Bugzilla – Bug 345510
CryptoStream ignores the ICryptoTransform.CanTransformMultipleBlocks property when reading
Last modified: 2011-05-16 16:32:05 UTC
As the summary specifies, the CryptoStream.Read method ignores the CanTransformMultipleBlocks property of its associated ICryptoTransform, which makes it always transform blocks one by one, that is, ICT.InputBlockSize bytes at a time. This behaviour, though not optimal, is usually OK for encryption algorithms, whose block sizes are usually around 16-64 bytes. However, hash algorithms can also be used in a CryptoStream (they don't affect the data passing through them, just hash it and make the result available in their Hash property), but their InputBlockSize is fixed at 1 byte regardless of the true implementation block size because they buffer data. This brings about the doomsday scenario where trying to hash a 3MB file (which takes less than .1 secs with sha1sum, IO time included) results in _at least_ three million calls* to ICryptoTransform.TransformBlock and a similar amount to Buffer.BlockCopy. In other words: both CryptoStream and the hash algorithm are buffering the data, having fun creating, copying and moving around millions of 1-byte arrays. In fact, 63 out of 64 calls to SHA1Managed.TransformBlock did nothing else than buffer one more byte and return. The speed penalty is massive, as hashing the file took nearly 2 seconds. This makes the CS+HAlg combination _unusable_ for its usual purposes, i.e. checking large streams of data. THUS: given than HashAlgorithm.InputBlockSize is fixed at 1 for MS compatibility, CryptoStream.Read needs to take full advantage of transforms that can much multiple "blocks" in a single call to TransformBlock (as are hash algorithms).

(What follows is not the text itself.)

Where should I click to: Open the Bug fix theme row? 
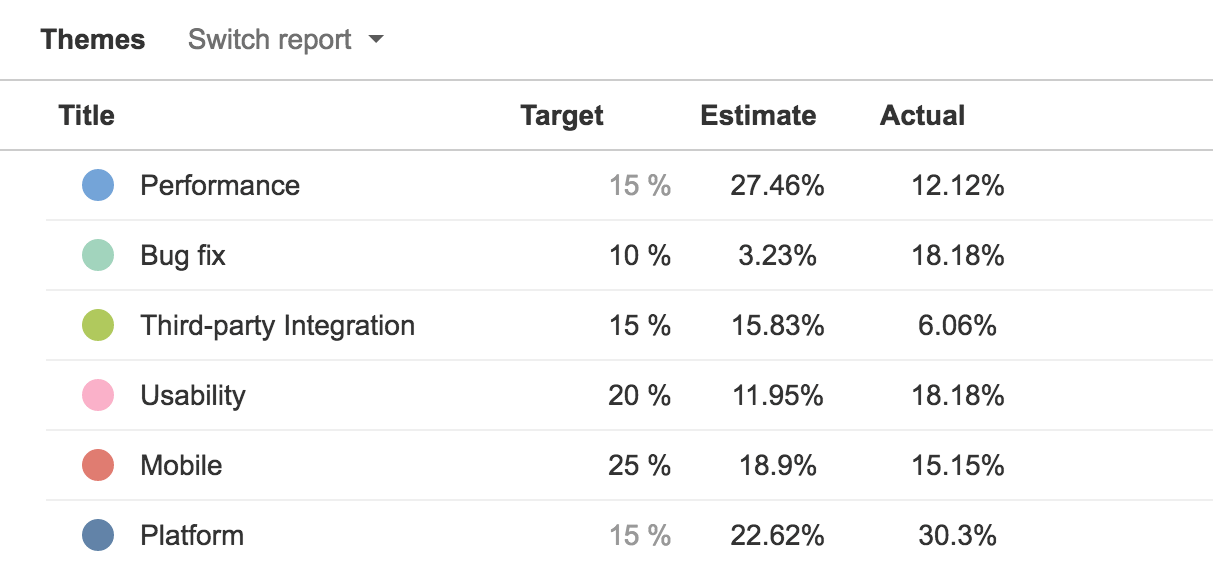183,255
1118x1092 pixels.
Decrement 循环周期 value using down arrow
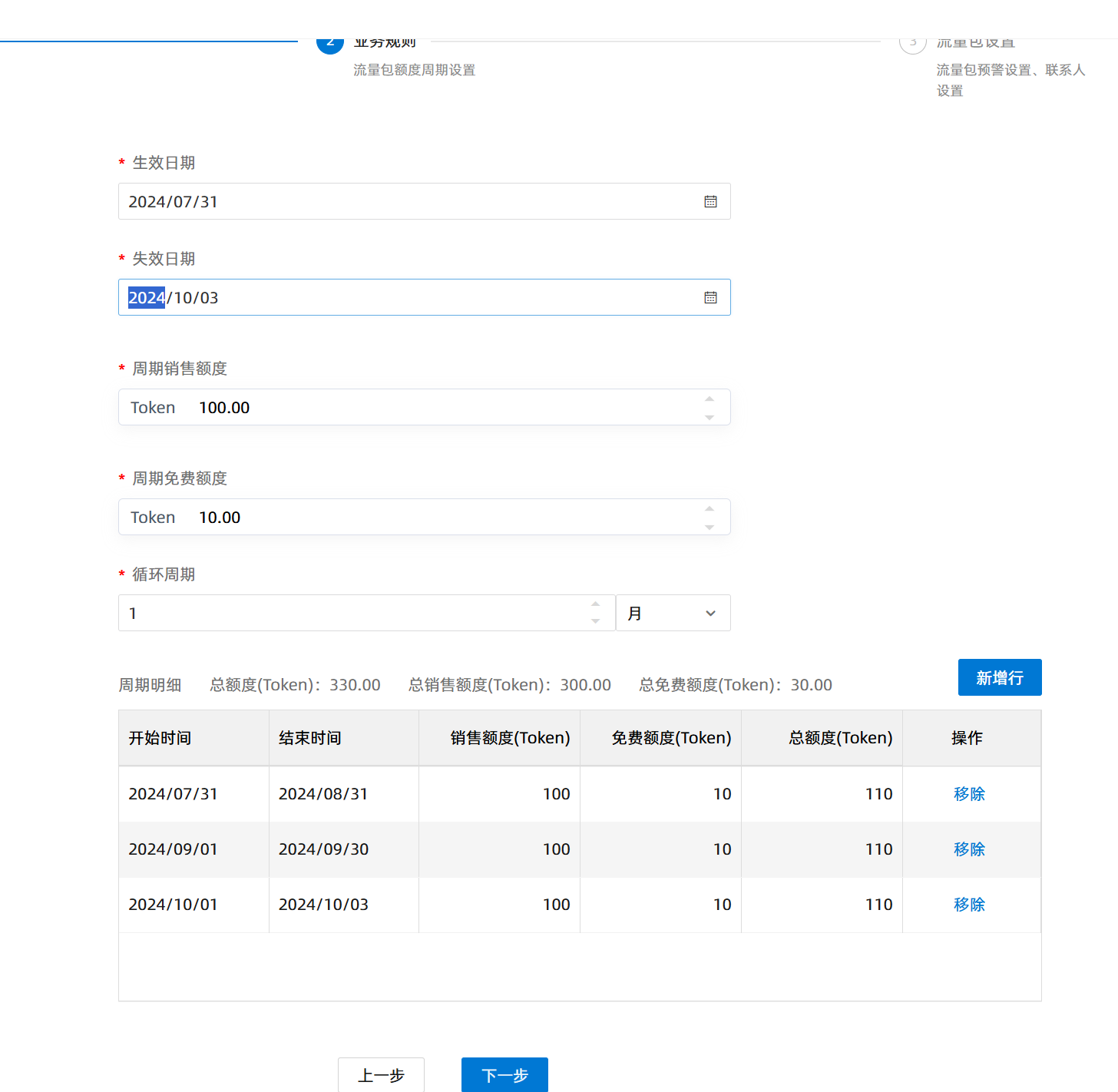click(x=596, y=621)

This is not as easy as it seems, as one always needs to know whether the underlying stream has reached its end in order to call TransformFinalBlock, but it is performance-critical. Both the full MS implementation and the Mono CS.Write method do it fine. * All figures about calls were obtained using mono --profile. Elapsed times were measured _without_ the --profile option.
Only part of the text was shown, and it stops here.